#### [Requirement]
Set down exactly the first line of the entries and every line after it, through the line with "You are a computer-use agent. 1400x762".
--- START ---
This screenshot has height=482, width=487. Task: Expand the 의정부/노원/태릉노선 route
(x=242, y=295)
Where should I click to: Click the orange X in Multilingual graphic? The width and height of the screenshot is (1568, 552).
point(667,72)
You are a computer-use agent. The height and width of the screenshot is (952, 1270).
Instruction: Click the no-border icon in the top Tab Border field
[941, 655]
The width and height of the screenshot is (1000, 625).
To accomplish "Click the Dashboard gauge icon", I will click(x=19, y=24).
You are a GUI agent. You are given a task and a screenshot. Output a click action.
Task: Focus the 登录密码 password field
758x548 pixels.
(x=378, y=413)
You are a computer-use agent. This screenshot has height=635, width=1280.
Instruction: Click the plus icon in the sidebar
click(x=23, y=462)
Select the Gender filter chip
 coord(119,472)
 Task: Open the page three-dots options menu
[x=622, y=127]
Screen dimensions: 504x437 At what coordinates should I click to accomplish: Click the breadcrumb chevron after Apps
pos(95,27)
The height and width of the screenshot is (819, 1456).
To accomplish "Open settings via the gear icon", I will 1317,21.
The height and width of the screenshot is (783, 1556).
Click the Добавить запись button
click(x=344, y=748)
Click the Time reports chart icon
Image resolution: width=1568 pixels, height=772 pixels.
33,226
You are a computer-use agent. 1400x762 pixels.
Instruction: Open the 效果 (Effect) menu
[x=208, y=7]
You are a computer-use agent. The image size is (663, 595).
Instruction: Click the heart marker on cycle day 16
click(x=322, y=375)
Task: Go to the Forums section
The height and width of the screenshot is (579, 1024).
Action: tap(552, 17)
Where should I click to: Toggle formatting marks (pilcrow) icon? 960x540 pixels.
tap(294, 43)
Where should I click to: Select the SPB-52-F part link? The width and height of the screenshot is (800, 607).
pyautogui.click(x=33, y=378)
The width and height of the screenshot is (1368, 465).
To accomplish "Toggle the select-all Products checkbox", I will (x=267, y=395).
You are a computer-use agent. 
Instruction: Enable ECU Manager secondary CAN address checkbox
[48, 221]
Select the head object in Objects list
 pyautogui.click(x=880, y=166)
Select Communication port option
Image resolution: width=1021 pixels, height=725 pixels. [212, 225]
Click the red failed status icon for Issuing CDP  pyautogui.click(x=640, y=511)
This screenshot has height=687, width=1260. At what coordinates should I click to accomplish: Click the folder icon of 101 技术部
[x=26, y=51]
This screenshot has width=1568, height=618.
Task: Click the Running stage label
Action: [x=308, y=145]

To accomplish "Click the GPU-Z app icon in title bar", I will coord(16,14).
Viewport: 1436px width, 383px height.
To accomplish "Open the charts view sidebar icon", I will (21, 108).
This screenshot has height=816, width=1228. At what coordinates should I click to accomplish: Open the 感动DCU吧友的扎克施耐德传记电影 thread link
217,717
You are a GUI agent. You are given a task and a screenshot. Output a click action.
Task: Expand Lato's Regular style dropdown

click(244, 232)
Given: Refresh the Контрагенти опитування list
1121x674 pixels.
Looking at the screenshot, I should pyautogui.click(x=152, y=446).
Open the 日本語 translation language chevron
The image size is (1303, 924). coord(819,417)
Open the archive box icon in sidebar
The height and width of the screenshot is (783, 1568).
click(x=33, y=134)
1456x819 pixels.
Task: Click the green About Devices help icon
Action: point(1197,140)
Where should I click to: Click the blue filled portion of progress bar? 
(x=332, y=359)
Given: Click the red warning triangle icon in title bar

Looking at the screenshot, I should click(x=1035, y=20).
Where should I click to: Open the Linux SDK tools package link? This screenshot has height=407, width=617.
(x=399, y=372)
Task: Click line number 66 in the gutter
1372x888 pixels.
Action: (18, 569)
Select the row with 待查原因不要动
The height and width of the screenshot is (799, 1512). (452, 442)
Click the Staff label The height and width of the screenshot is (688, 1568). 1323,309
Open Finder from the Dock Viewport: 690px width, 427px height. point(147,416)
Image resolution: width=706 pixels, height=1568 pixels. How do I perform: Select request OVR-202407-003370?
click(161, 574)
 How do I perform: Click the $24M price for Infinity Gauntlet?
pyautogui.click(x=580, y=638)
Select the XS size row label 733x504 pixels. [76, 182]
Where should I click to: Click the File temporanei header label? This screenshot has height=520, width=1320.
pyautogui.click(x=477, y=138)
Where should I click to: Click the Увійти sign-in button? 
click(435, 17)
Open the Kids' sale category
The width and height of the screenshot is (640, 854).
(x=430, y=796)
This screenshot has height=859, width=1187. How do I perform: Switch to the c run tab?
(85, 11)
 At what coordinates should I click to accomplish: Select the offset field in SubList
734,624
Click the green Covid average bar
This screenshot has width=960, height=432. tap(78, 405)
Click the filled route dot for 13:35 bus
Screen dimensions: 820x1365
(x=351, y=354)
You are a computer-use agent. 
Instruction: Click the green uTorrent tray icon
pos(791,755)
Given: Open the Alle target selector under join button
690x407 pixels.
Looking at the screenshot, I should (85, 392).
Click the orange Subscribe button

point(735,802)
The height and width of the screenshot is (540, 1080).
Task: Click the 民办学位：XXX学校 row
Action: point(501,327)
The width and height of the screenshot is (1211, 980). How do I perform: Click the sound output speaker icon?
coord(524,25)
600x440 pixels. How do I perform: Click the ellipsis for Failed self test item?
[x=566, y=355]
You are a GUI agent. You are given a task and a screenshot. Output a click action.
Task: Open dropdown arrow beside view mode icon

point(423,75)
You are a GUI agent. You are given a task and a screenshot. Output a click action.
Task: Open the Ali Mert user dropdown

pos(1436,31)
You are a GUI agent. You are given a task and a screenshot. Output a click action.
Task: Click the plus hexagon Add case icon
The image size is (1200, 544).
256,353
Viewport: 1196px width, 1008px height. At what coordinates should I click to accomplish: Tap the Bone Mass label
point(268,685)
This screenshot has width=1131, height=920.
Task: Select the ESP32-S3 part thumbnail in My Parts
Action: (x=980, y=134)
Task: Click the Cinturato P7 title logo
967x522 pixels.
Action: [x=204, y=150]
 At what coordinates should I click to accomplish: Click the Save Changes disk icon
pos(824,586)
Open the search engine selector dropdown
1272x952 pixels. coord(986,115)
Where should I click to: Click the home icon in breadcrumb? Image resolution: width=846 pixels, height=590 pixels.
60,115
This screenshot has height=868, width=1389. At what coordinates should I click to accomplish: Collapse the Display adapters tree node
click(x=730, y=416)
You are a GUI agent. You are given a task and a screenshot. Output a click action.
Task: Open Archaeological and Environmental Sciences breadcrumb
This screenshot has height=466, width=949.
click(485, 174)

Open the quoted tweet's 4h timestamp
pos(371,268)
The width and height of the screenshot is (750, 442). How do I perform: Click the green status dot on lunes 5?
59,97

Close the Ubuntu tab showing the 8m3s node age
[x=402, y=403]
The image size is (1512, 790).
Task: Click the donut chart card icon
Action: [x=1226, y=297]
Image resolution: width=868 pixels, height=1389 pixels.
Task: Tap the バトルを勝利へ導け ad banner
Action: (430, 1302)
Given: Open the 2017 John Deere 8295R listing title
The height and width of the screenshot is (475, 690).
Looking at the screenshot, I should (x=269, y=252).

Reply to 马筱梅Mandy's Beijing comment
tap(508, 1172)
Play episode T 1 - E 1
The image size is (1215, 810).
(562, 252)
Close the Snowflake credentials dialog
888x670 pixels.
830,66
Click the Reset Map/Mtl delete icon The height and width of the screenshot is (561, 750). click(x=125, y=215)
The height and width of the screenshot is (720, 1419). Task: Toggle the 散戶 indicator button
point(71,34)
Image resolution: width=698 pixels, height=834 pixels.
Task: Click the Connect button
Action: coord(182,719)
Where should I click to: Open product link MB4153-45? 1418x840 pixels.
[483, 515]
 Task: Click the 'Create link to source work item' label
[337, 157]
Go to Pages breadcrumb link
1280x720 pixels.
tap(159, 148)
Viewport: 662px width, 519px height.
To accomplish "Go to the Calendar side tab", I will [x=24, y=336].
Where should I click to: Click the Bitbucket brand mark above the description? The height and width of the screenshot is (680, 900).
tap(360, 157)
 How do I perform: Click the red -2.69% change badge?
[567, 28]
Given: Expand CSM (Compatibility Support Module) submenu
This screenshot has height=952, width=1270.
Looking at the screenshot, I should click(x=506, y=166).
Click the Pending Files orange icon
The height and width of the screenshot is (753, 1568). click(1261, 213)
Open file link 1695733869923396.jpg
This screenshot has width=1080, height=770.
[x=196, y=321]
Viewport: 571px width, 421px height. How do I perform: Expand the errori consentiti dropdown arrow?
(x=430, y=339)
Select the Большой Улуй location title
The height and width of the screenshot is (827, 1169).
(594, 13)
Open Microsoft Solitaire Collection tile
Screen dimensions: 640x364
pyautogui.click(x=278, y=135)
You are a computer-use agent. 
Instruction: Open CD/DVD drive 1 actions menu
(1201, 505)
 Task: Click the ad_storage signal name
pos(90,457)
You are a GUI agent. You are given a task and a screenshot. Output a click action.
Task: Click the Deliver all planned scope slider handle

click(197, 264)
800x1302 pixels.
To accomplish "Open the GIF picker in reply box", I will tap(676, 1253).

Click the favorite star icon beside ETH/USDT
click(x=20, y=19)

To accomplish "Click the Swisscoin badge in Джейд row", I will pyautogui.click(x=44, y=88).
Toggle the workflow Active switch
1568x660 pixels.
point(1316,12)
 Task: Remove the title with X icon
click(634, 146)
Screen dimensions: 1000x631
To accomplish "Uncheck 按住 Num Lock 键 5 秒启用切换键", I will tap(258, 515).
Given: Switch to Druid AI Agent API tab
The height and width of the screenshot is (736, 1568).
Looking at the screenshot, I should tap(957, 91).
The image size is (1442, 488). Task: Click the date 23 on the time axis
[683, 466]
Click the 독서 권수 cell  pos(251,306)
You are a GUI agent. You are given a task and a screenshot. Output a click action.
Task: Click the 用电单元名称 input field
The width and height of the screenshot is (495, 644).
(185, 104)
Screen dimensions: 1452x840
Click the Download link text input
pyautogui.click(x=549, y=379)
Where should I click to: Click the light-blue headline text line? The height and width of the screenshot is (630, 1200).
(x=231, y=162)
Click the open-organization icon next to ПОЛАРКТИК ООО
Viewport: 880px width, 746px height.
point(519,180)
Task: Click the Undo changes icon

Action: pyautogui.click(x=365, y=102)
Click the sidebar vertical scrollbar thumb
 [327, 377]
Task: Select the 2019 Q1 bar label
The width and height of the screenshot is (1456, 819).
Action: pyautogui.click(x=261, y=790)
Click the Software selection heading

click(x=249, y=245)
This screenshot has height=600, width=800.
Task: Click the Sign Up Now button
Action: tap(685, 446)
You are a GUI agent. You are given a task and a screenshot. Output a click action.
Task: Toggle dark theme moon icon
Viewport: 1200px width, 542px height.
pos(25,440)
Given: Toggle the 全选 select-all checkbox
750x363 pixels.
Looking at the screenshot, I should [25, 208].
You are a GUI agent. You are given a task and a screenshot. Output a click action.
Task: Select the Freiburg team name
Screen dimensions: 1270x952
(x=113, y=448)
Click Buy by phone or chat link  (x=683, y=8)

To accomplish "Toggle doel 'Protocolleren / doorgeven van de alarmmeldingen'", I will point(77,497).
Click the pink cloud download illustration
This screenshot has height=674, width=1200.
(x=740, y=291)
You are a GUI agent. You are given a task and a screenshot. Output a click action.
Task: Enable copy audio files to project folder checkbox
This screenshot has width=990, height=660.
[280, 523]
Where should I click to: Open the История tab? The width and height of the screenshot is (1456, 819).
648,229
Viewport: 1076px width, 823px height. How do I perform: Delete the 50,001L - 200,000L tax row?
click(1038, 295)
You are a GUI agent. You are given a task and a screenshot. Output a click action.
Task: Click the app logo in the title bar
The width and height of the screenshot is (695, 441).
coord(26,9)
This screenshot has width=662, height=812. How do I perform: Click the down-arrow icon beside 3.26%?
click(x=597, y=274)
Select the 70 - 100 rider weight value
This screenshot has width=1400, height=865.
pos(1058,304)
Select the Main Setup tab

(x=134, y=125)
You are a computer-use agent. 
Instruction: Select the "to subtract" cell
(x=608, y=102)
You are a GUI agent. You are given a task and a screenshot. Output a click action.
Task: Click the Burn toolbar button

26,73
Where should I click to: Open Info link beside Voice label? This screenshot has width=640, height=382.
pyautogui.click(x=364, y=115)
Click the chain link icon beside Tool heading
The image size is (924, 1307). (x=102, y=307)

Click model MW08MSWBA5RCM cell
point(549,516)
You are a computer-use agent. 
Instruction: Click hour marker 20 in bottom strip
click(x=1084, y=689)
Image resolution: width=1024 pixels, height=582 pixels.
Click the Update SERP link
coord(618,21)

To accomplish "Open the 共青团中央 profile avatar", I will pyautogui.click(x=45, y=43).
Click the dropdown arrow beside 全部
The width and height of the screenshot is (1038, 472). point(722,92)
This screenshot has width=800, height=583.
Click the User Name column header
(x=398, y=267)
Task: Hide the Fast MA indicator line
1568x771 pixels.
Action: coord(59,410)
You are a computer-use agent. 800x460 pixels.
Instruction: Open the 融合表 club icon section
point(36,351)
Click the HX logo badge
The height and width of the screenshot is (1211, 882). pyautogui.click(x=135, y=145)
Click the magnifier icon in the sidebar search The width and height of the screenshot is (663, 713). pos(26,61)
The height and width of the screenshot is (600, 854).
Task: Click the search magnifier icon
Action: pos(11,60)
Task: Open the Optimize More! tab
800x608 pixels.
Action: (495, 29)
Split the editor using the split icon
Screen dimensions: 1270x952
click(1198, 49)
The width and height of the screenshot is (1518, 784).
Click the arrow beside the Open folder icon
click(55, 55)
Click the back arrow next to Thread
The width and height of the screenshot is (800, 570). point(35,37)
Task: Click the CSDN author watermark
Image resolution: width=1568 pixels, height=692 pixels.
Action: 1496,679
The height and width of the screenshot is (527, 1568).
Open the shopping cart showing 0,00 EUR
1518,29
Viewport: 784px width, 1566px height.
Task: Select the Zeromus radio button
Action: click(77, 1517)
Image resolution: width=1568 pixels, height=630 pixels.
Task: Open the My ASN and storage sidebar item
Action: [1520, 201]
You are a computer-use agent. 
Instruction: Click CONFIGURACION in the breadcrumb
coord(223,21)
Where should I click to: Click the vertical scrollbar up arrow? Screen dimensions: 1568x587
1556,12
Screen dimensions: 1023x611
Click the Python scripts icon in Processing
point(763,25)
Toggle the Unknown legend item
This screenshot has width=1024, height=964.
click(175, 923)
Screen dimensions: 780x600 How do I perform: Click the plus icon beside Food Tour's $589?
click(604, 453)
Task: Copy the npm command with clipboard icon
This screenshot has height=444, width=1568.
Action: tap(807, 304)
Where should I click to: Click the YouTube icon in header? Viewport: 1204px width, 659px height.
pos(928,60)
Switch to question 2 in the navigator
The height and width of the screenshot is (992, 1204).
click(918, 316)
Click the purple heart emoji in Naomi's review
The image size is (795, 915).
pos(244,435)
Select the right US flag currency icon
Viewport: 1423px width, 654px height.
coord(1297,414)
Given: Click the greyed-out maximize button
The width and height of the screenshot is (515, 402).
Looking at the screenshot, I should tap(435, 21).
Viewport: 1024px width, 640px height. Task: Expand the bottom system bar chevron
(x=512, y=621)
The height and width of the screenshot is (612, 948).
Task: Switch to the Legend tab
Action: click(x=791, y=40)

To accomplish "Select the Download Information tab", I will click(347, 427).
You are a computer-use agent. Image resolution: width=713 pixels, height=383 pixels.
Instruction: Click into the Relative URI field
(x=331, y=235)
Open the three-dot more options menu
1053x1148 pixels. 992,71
--- END ---
#### [Result of the task]
This screenshot has height=482, width=487. Task: Expand the 의정부/노원/태릉노선 route
(x=242, y=295)
Where should I click to: Click the orange X in Multilingual graphic? The width and height of the screenshot is (1568, 552).
point(667,72)
You are a computer-use agent. The height and width of the screenshot is (952, 1270).
Instruction: Click the no-border icon in the top Tab Border field
[941, 655]
The width and height of the screenshot is (1000, 625).
To accomplish "Click the Dashboard gauge icon", I will click(x=19, y=24).
You are a GUI agent. You are given a task and a screenshot. Output a click action.
Task: Focus the 登录密码 password field
758x548 pixels.
(x=378, y=413)
You are a computer-use agent. This screenshot has height=635, width=1280.
Instruction: Click the plus icon in the sidebar
click(x=23, y=462)
Select the Gender filter chip
 coord(119,472)
 Task: Open the page three-dots options menu
[x=622, y=127]
Screen dimensions: 504x437 At what coordinates should I click to accomplish: Click the breadcrumb chevron after Apps
pos(95,27)
The height and width of the screenshot is (819, 1456).
To accomplish "Open settings via the gear icon", I will 1317,21.
The height and width of the screenshot is (783, 1556).
Click the Добавить запись button
click(x=344, y=748)
Click the Time reports chart icon
Image resolution: width=1568 pixels, height=772 pixels.
33,226
You are a computer-use agent. 1400x762 pixels.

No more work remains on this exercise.